In October, the IMF explained that the EFF could open up an additional $5 billion in funding. The IMF did not disclose where the additional $9 billion will come from
The International Monetary Fund (IMF) approved a $3 billion loan for Egypt over the weekend, under the Extended Fund Facility (EFF), which will be disbursed over a 46-month period.
The IMF stated that it would immediately disburse $347 million from the loan to Egypt to “help meet the balance of payments needs and provide support to the budget”.
According to the IMF’s statement, the EFF will “catalyze additional financing of about $14 billion from Egypt’s international and regional partners, including new financing from GCC countries and other partners through the ongoing divestment of state-owned assets as well as traditional forms of financing from multilateral and bilateral creditors”. This will bring the possible total up to $18 billion.

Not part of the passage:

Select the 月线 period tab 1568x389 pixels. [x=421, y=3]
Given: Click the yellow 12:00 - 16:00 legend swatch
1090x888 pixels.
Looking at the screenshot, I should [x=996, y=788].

In October, the IMF explained that the EFF could open up an additional $5 billion in funding. The IMF did not disclose where the additional $9 billion will come from.
The financial support was granted in exchange for an economic program aimed at “preserving macroeconomic stability, restoring shock absorbers and paving the way for sustainable, inclusive and private sector-led growth,” the fund stated.

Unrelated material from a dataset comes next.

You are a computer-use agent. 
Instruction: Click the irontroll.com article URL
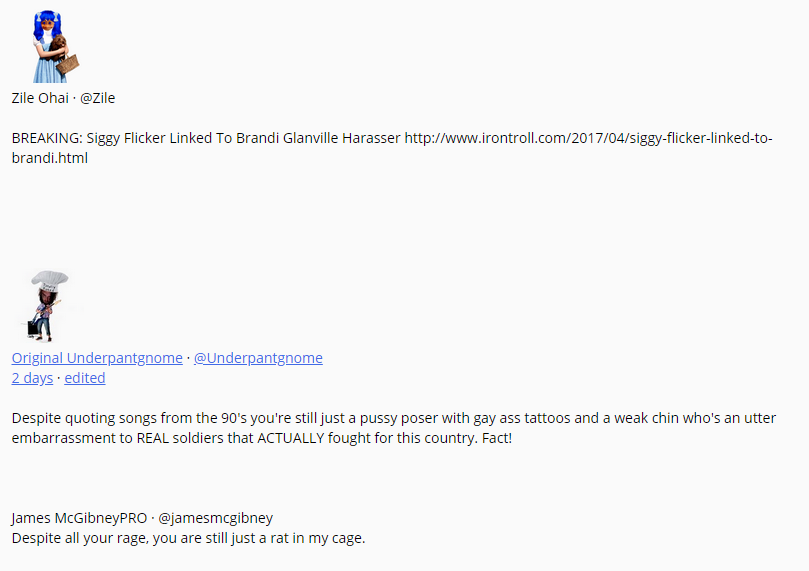point(588,138)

The measures should also make it possible to reduce the public debt, “while increasing social spending,” and to implement “far-reaching structural reforms.”
Egypt has agreed to push policy and economic reforms designed to strengthen its resilience against external shocks, restore its FX buffers and promote private-sector-led growth as part of the agreement. This includes monetary policy reforms such as ending subsidized lending programs, and “wide-ranging” structural reforms to reduce the state’s role in the economy.
The fund also emphasized a “permanent shift” to a flexible exchange rate as part of its support package's requirements.